[Brief] Search the records for "arrow". Report every line where it occurs.

[Data extracts]
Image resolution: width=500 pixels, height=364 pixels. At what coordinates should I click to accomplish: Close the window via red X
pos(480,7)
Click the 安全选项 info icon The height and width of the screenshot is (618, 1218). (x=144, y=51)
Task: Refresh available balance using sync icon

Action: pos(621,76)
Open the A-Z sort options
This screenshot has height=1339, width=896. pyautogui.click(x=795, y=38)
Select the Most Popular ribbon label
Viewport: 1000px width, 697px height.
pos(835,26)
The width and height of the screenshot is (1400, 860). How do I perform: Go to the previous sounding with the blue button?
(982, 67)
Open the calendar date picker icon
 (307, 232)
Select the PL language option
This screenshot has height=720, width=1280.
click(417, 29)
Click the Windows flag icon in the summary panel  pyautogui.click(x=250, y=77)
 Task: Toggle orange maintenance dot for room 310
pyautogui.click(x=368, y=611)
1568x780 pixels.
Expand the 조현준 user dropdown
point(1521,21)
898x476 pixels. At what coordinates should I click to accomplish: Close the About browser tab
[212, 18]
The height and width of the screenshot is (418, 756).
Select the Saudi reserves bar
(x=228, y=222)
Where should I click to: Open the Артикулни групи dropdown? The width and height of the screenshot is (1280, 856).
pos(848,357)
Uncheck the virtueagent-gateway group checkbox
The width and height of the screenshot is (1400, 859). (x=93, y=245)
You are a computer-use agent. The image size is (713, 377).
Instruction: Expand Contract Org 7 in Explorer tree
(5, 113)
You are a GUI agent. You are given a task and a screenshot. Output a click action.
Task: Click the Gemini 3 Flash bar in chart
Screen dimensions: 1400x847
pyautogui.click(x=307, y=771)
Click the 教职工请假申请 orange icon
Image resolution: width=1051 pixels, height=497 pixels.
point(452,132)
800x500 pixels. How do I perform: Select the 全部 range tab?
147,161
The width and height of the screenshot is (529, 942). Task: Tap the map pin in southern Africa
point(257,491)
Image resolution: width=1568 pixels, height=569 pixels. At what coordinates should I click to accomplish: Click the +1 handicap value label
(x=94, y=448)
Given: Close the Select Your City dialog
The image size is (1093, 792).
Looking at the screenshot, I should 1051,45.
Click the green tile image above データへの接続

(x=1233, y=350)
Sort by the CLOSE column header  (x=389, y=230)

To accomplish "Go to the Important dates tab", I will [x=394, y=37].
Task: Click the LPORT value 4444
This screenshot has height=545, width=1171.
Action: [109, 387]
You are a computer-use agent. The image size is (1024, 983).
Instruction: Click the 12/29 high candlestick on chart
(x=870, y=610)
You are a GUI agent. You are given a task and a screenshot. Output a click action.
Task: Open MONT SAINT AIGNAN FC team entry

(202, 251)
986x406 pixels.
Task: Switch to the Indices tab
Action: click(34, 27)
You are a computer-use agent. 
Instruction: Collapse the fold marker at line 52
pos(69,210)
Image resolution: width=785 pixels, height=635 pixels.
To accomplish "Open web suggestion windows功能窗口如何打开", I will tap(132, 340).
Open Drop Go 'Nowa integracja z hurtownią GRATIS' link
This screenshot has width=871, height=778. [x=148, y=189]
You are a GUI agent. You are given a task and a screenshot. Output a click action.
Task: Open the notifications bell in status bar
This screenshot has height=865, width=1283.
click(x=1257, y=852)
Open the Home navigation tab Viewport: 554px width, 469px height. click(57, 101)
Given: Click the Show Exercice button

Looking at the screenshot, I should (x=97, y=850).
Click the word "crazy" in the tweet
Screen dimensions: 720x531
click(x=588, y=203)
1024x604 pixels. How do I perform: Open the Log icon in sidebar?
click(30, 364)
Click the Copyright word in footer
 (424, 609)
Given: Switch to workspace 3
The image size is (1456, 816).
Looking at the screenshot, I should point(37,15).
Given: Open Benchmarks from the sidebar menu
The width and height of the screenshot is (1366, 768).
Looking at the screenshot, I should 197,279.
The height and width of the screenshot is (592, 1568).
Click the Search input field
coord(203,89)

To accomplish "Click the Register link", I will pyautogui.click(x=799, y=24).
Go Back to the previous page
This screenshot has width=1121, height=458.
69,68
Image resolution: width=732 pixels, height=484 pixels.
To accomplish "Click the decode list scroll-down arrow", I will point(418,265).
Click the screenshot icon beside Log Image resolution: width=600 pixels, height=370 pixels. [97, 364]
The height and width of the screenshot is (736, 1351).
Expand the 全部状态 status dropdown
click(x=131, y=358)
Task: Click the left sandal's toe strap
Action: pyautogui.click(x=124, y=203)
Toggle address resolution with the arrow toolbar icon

[Task solution]
To accomplish "Click the decode list scroll-down arrow", I will point(418,265).
Toggle address resolution with the arrow toolbar icon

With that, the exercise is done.